El Barcelona de Pep Guardiola revoluciona los paradigmas del juego en cada presentación. Maravilla con su velocidad de ejecución y hace de la posesión del balón un factor que lo define: el equipo se organiza alrededor de la pelota. La lírica es consecuencia de la aplicación de conceptos tácticos y automatismos aprendidos desde las divisiones inferiores, que requieren intérpretes capaces de aunar las capacidades técnicas con inteligencia para entender la geometría de la cancha. A partir de estos preceptos, la mano del entrenador perfecciona variantes y estimula la tensión competitiva, fundamentales en el éxito de la idea.
La cifra de partidos consecutivos en los que el Barsa domina a su rival en la tenencia ronda los 200. Un dato, por sí solo, asombroso y contundente. Pero no es en ese aspecto puntual donde radica el cisma mayor que esta coral maravillosa genera en el mundo del fútbol. El aporte más significativo está en el menos promocionado: su talento defensivo. Entendido como una misión colectiva, cada elemento del mecano azulgrana ejerce una función específica en la tarea gregaria de recuperar la redonda. La presión sobre quien conduce y la ocupación lógica de los espacios para cubrir las eventuales líneas de pase, le dan sentido a los movimientos grupales y cuestiona el rol de los especialistas.

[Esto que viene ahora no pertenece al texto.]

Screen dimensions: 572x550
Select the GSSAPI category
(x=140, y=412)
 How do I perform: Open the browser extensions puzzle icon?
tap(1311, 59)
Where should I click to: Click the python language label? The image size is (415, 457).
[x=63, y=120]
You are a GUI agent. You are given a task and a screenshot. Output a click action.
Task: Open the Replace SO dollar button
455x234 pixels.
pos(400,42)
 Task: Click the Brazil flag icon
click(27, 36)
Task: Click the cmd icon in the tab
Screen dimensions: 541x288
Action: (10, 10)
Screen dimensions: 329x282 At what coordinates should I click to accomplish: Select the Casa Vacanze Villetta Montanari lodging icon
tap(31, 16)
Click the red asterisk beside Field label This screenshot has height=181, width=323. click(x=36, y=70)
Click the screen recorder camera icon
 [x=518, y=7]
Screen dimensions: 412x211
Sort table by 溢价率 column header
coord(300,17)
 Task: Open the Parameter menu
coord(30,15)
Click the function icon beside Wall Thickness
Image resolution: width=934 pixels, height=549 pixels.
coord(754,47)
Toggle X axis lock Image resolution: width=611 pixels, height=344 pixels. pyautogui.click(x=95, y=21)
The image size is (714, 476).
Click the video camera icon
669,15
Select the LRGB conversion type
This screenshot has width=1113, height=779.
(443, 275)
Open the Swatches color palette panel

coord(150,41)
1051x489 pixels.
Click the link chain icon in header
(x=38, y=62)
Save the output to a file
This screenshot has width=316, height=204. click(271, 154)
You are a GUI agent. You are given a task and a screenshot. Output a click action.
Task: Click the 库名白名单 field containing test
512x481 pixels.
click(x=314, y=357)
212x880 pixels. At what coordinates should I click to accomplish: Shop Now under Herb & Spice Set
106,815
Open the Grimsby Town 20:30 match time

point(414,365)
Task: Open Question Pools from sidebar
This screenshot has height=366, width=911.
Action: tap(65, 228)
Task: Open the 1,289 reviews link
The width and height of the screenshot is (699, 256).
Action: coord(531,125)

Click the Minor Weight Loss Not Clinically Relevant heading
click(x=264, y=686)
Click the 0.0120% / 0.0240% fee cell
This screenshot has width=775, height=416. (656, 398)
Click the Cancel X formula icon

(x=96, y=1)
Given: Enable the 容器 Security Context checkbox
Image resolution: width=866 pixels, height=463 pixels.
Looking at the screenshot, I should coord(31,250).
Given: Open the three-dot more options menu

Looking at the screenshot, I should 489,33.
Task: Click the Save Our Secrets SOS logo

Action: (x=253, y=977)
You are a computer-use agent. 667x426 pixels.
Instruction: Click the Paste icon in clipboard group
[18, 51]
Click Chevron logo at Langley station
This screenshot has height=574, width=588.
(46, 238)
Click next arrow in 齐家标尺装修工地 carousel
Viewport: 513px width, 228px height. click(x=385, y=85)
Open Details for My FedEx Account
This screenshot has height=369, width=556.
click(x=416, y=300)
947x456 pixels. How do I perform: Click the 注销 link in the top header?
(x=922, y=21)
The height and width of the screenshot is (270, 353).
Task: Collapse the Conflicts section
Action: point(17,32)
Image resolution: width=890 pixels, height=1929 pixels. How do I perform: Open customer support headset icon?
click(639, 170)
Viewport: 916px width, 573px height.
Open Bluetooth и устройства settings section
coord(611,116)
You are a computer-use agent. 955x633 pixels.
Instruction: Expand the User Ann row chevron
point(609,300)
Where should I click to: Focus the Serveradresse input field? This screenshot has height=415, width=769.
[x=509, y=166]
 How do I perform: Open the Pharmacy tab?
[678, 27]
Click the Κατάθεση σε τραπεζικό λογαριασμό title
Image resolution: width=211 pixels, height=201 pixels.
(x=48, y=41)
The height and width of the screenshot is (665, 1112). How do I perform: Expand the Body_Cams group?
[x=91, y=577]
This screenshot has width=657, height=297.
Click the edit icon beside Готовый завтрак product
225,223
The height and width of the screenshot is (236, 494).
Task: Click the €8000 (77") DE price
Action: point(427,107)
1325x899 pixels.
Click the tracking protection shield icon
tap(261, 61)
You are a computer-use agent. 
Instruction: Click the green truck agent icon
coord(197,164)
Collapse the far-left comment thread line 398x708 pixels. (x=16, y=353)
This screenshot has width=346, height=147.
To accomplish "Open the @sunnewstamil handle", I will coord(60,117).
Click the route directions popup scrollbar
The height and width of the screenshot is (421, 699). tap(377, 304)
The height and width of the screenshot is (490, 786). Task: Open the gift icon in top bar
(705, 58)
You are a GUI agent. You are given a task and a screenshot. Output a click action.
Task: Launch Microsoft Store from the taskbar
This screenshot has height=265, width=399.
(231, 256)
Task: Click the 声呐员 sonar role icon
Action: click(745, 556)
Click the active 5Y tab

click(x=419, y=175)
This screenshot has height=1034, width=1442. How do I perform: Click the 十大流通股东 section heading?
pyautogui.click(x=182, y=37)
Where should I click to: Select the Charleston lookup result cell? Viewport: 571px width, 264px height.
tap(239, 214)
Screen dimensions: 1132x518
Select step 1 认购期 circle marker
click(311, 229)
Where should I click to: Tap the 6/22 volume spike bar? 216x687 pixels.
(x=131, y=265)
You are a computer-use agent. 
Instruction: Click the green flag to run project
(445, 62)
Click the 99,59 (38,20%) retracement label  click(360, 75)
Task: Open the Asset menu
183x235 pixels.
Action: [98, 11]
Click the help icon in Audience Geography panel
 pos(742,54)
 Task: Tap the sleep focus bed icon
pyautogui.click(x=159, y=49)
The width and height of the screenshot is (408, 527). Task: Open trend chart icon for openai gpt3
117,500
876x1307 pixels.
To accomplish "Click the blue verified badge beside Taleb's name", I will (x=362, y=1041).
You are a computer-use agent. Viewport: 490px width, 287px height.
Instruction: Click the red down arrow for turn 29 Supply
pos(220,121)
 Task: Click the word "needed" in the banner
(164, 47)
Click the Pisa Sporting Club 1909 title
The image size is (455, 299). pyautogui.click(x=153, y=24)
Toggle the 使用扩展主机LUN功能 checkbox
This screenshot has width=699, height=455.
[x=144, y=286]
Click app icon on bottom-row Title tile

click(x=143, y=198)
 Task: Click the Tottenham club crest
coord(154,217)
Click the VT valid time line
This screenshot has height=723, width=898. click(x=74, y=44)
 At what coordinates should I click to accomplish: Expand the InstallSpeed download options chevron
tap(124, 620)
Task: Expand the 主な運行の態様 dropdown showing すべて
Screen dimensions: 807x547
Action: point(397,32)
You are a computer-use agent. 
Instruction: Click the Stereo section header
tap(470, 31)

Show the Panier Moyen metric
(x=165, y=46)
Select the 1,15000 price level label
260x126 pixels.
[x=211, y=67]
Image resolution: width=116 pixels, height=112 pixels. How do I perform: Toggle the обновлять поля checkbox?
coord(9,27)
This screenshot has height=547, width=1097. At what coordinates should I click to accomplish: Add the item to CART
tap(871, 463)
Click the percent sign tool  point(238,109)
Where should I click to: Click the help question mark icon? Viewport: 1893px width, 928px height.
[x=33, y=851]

¿Por qué ha resultado tan poco traumática la transmutación del argentino Javier Mascherano de mediocampista de marca a central de garantías? ¿O los mismos giros puntuales hechos en su momento con jugadores como Yayá Touré o Sergio Busquets, todos volantes naturales? La razón está en la naturaleza misma de este Barsa y su dinámica singular, capaz de revolver dogmas y redefinirlos para beneficio de todo el que quiera aprovecharlos.
La novedad no anuncia la desaparición de los zagueros de toda la vida, pero sí establece un patrón mucho más completo y amplio de la demarcación. La visibilidad universal del modelo Barsa, avalado por resultados y títulos, abre debates entre entrenadores y analistas. Y pone a pensar a los propios jugadores, esponjas privilegiadas de este momento de evolución conceptual.
El fútbol venezolano cuenta con ejemplos, pasados y presentes, de nombres que cumplieron el papel de defensores solventes sin que ésta haya sido la posición con la que llegaron a la alta competencia. Noel Sanvicente debutó en Mineros de Guayana e hizo carrera después en Marítimo como delantero; el tiempo mermó su velocidad y lo fue retrasando en el terreno hasta derivar en destacado volante con Minerven y Caracas. Pero en 1997, en la antesala de su retiro, tuvo notables actuaciones como compañero de Saúl Maldonado en el eje defensivo del Rojo, camino a su cuarta estrella. Chita reunía en su disco duro el suficiente conocimiento del juego para cumplir la misión sin traumas.
Franklin Lucena es un caso mucho más cercano en el tiempo. La mitad de la cancha es su hábitat natural, pero tanto en el Caracas como en la selección se ha revelado como un central sólido, hábil en el manejo de los tiempos y muy buena salida de pelota. En el llanero se concentran las aptitudes innatas del mediocampista con la fina intuición de quien sabe los secretos del área propia.
En un ejercicio de imaginación, gente como Miguel Mea Vitali, Giacomo Di Giorgi o Tomás Rincón podrían hacer la transición del medio a la zaga sin que parezca un despropósito. Nadie que haya visto al Barsa de este tiempo se atreverá a llamarlo experimento.